I laughed. “I don’t know about that,” I said. “There were twenty of us in the barracks so I can’t imagine it was particularly sanitary. Although Left and Right, as you put it, as he put it, saw to it that we kept our beds and reports in good order. But yes, we became friends quickly.”

“And how was he?” she asked. “In those early days, I mean. Did he seem glad to be there?”

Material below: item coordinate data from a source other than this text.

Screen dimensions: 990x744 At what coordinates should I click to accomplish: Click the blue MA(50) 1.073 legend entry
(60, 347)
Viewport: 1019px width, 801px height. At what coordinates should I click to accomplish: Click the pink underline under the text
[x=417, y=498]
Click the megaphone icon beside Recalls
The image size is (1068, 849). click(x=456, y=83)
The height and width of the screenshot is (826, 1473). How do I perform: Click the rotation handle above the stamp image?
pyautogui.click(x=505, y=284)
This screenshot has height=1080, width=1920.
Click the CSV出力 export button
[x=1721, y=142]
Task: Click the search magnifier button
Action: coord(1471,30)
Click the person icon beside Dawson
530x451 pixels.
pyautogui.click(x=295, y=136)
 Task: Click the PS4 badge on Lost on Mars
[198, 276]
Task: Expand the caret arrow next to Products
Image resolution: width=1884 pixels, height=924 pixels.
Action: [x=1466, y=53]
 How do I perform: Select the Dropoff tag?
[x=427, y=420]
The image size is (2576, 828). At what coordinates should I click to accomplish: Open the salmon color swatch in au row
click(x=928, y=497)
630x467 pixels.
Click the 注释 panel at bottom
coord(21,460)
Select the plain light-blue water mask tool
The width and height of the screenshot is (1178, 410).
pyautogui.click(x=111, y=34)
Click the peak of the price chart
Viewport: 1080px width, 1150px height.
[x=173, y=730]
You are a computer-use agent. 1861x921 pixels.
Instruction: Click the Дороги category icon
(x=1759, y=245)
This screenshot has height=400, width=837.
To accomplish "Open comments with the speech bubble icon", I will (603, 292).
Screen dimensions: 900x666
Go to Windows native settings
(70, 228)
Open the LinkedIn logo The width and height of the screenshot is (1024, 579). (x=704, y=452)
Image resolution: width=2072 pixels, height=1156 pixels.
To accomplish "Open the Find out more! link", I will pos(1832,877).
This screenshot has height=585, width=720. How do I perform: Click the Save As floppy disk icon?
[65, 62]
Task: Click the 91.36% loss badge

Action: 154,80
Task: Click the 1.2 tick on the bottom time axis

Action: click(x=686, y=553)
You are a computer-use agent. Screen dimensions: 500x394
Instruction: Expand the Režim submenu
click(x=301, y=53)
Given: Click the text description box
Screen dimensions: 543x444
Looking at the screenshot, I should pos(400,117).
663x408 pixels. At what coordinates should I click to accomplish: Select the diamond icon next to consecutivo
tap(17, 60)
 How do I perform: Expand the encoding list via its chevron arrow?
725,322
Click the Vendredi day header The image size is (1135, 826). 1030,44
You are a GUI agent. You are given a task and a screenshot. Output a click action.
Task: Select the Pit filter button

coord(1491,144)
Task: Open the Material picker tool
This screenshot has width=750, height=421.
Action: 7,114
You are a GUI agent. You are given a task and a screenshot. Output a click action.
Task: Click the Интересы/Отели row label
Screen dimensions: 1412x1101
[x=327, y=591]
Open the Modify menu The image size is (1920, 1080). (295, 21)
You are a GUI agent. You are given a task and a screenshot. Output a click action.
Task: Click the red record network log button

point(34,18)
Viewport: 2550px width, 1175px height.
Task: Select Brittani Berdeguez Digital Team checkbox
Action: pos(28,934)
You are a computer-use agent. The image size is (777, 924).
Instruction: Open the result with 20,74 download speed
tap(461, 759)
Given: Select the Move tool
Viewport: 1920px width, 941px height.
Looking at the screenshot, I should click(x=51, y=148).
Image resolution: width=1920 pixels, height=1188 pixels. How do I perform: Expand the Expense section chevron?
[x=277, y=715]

“I’m not sure he thought about things in those terms,” I told her, considering her question carefully. “It was more that this was simply the next part of life that had to be got through. Some of the older men, I think they found it more difficult than we did. For us, as stupid as it sounds in retrospect, it seemed like a great adventure, at least at the start.”

“Yes, I’ve heard others use those exact words,” said Marian. “Some of the men I’ve worked with, the younger ones, I mean, they’ve spoken of it as if they never really understood what lay in front of them until they got over there.”

“But that’s it, you see,” I agreed. “We were training but it didn’t feel any different from practising football or rugby at school. Perhaps we believed that if we learned everything on offer to us, then sooner or later we would be sent out on to the
pitch for a jolly good skirmish and when it was all over we’d shake hands and retire to the changing rooms for slices of orange and a hot shower.”

“You know better now, of course,” she muttered.

“Yes.”

One of the bar staff came over and took our plates away and Marian tapped the table for a moment before looking up at me. “Shall we get out of here, Tristan?” she asked. “It’s terribly warm, don’t you think? I feel as if I might pass out.”

“Yes, of course,” I said, and this time she settled our account, and when we stepped out into the street I followed as she led the way, assuming that she had an idea in her mind of where we were going next.

“How soon was it before his tendencies began to show themselves?” she asked me as we walked along.

I turned to her in surprise, uncertain what she might be getting at. “I beg your pardon?” I said.

“My brother,” she replied. “I don’t remember him being much of a pacifist before he went away. He used to get into the most frightful scrapes at school, if I remember correctly. But then, once he decided not to fight any more, I had the most terrifying letters from him, full of anger and disappointment at what was going on over there. He became so disillusioned with things.”